Reducing indigenous mortality in Australia: lessons from other countries
Ian T Ring and David Firman
Mortality rates from all causes in Maori in New Zealand and Native Americans have fallen substantially since the early 1970s. Comparable mortality rates for Australian Aboriginals and Torres Strait Islanders in 1990-1994 were at or above the rates observed 20 years ago in Maori and Native Americans, being 1.9 times the rate in Maori, 2.4 times the rate in Native Americans, and 3.2 times the rate for all Australians. Circulatory diseases, respiratory diseases, injuries and endocrine diseases (mostly diabetes) are responsible for almost 70% of these excess deaths. Mortality rate trends in indigenous populations in other countries suggest the feasibility of substantial and rapid reductions in mortality rates of Australia's indigenous people.

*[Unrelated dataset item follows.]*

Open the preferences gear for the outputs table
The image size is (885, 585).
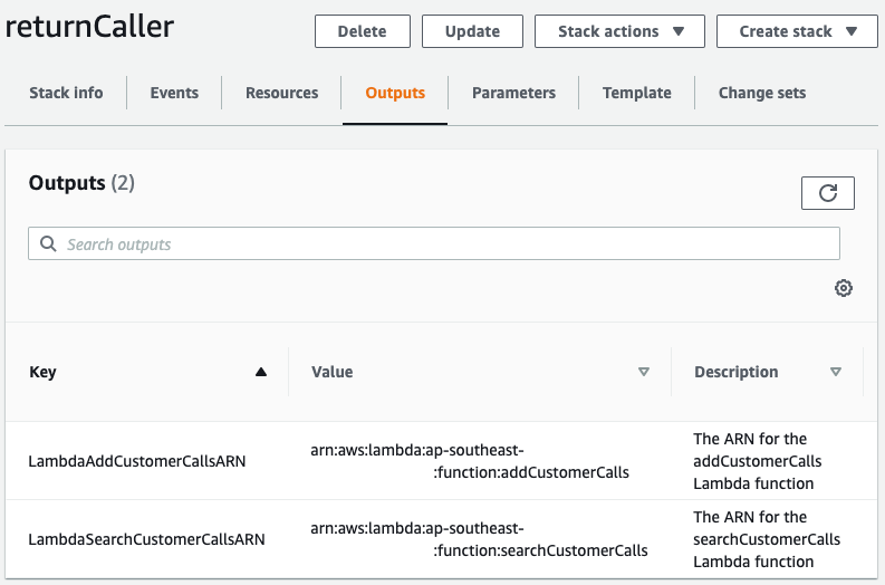click(x=843, y=289)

|The poor health of Australian Aboriginals and Torres Strait Islanders is well known. Since the 1970s, indigenous infant mortality rates have been declining, but life expectancy has not changed because of continued high adult mortality rates,1 due largely to high death rates from chronic diseases in middle age.2 This pattern contrasts with that of the indigenous people of Canada, the United States and New Zealand, where marked improvements in health have occurred.3-5 While the health status of Australians as a whole continues to improve, the all-cause death rate for Aboriginal women is unchanged and the rate among men has decreased only slightly.6 As a result, the gap between the death rates for the Aboriginal population and the total Australian population has widened.1,7 Relatively few causes account for most of the mortality rate difference between indigenous Australians and all Australians.|
The accuracy of Aboriginal and Torres Strait Islander censuses has been investigated.8,9 Experimental, adjusted counts have been calculated by the Australian Bureau of Statistics (ABS) for 1986-199110 and for 199411 at the State level. Population counts of indigenous people in the 1996 Census were greater in every State than expected from the 1991 Census and adjusted counts, indicating that more people identified themselves as Aboriginal or Torres Strait Islander than in previous censuses.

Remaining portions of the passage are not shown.